Skip to main content

A Python async SDK that wraps the PaddleOCR AI Studio API into a clean, type-safe interface.

Project description

paddleocr-api-python

English | 中文


English

A Python async SDK that wraps the PaddleOCR AI Studio API into a clean, type-safe interface.

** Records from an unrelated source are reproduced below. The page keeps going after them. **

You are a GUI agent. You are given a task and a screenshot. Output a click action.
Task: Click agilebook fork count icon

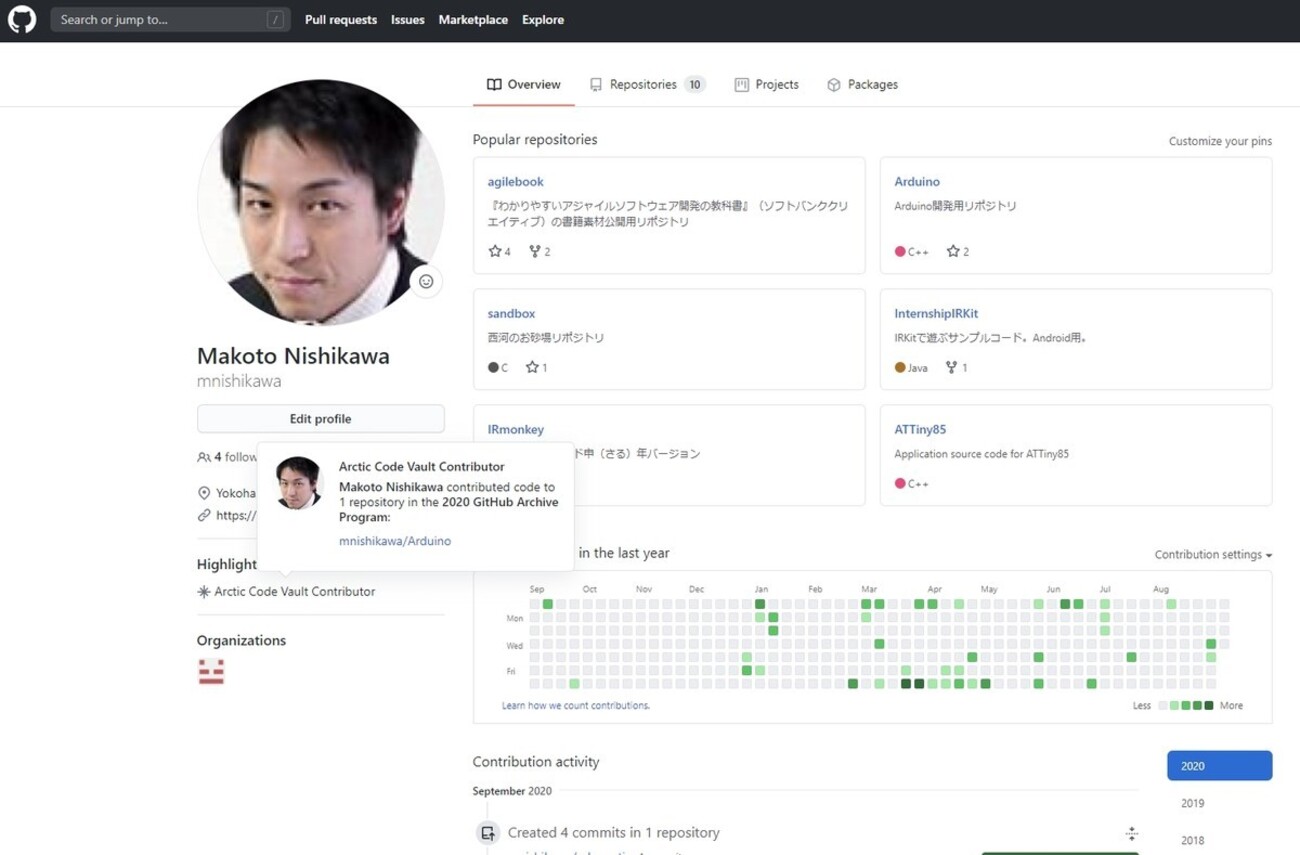click(535, 252)
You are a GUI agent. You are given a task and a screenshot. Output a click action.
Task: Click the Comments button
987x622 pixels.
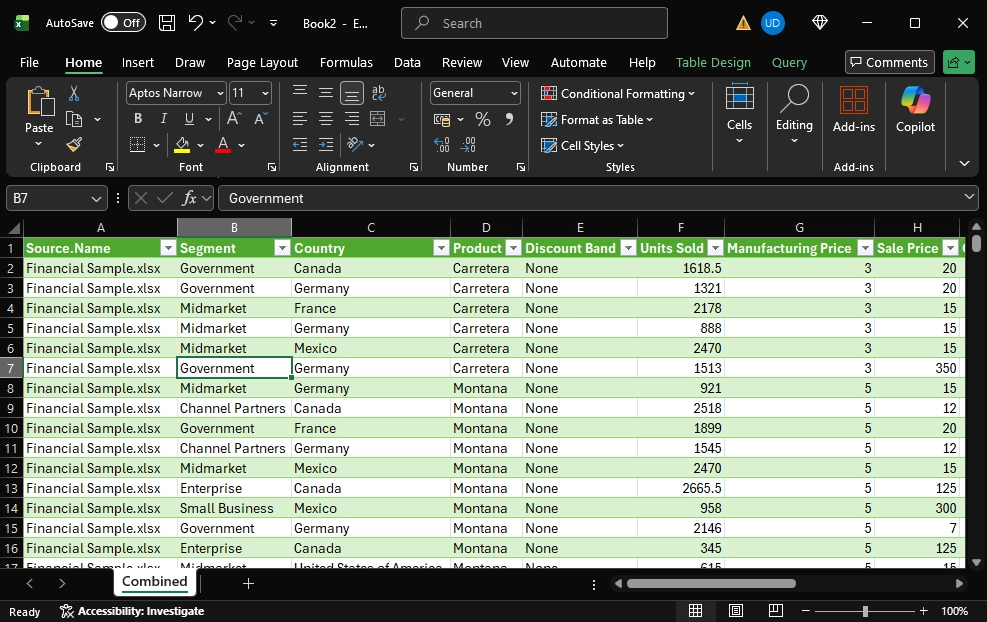coord(889,62)
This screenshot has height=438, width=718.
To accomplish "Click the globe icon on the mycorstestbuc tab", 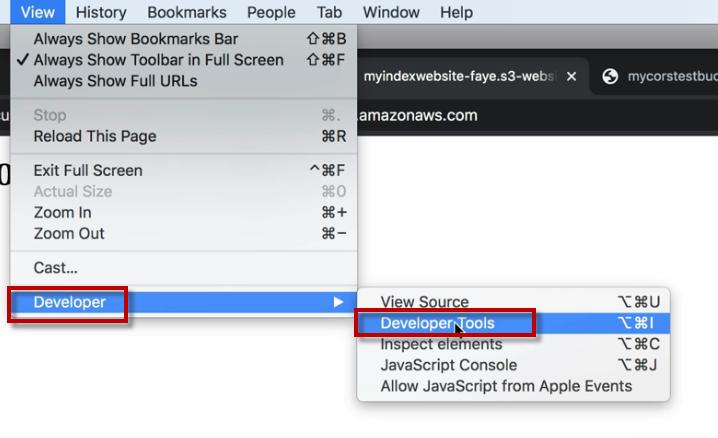I will (610, 77).
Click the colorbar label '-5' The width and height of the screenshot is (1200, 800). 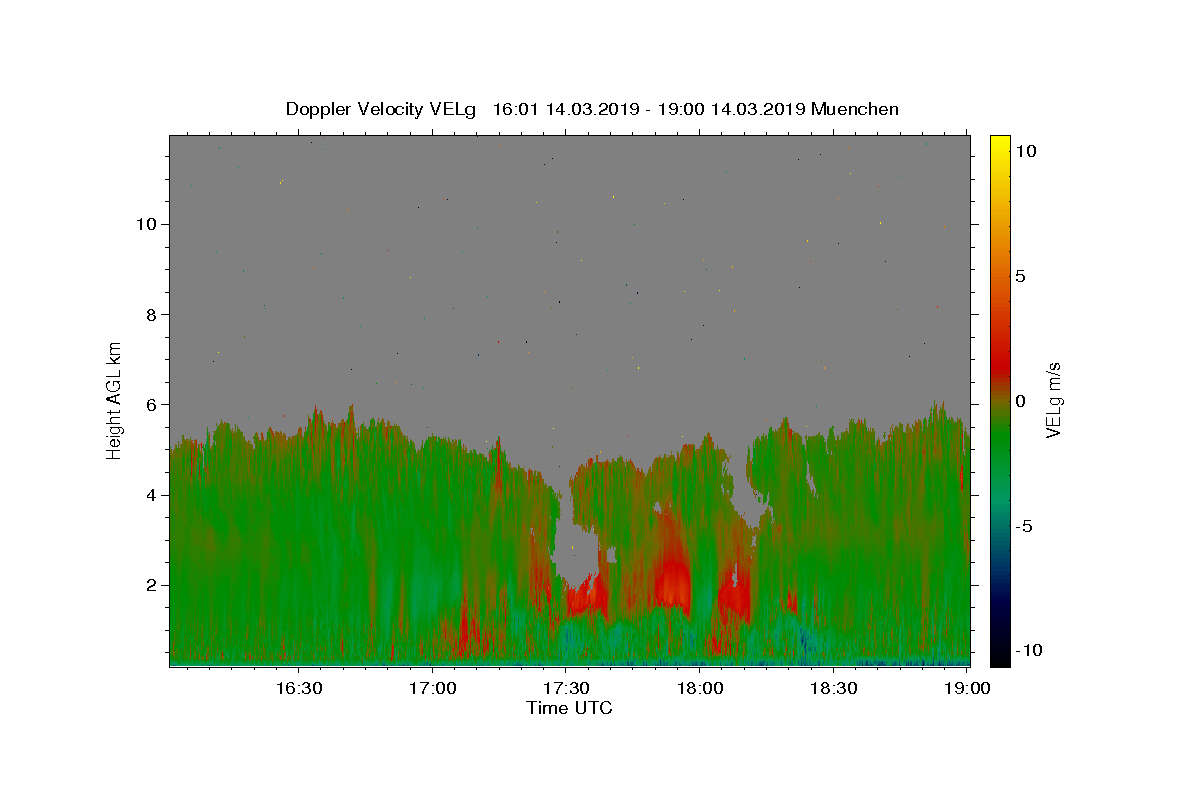point(1024,526)
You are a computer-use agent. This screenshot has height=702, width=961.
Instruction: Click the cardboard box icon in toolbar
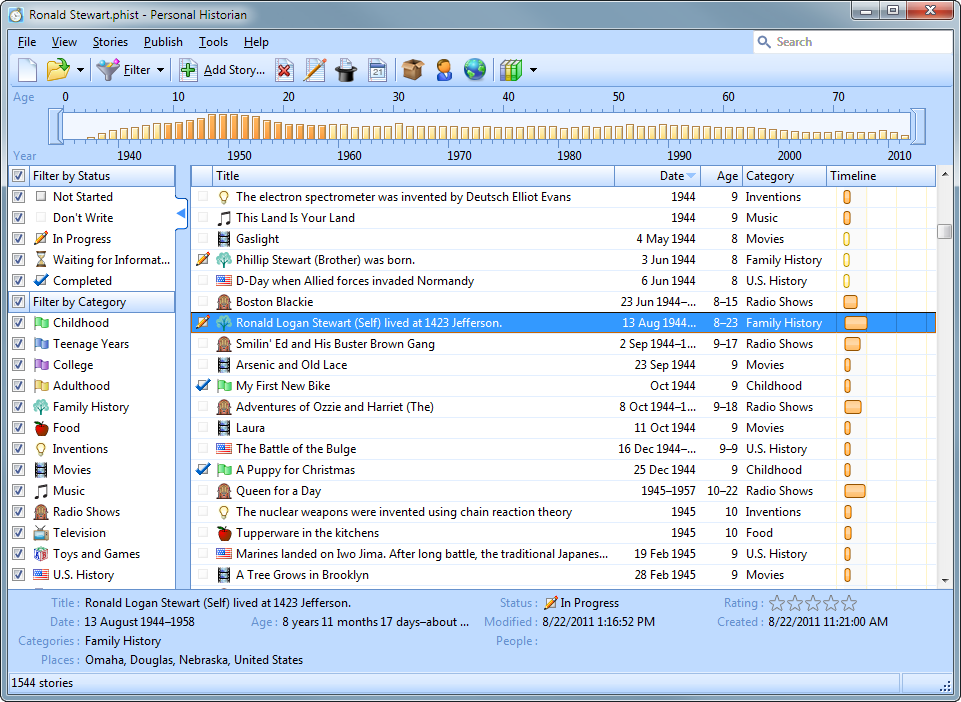[x=413, y=70]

Upload a document, await the result, and get Markdown back — without touching raw HTTP.

Features

  • Async-first — built on httpx.AsyncClient and asyncio, with native context manager support.
  • Full model coveragePaddleOCR-VL-1.6 (default), PaddleOCR-VL-1.5, PaddleOCR-VL, PP-OCRv5, and PaddleOCR.
  • Flexible input — submit by local file path, raw bytes, or remote URL.
  • Rich job control — poll real-time state, extracted page count, start/end times, and error messages.
  • Markdown export — get a clean Markdown document plus the URLs of all embedded images.
  • Fine-grained options — toggle layout detection, chart/seal/table recognition, cross-page table merging, title leveling, NMS, image orientation correction, and more.

Installation

pip install paddleocr-api-python

Dependencies: aiofiles, httpx, typing-extensions, python-dotenv.

Authentication

Get an access token from https://aistudio.baidu.com/account/accessToken.

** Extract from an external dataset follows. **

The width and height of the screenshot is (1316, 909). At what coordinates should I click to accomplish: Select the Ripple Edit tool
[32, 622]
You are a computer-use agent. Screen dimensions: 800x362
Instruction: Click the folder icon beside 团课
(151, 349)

Either pass it explicitly:

client = AistudioClient(api_key="your_token_here")

Or set it via environment variable (a .env file is loaded automatically):

AISTUDIO_ACCESS_TOKEN=your_token_here

Quick Start

import asyncio
from paddleocr_api import AistudioClient, State

async def main():
    async with AistudioClient() as client:
        job = await client.create_job(file_path="paper.pdf")

        async with job:
            while True:
                state = await job.state
                if state == State.DONE:
                    break
                if state == State.FAILED:
                    raise RuntimeError(await job.error_message)
                await asyncio.sleep(5)

            markdown = await job.markdown
            with open("output.md", "w", encoding="utf-8") as f:
                f.write(markdown.text)

asyncio.run(main())

Submitting Jobs

create_job accepts three mutually compatible input modes:

# From a local path
await client.create_job(file_path="doc.pdf")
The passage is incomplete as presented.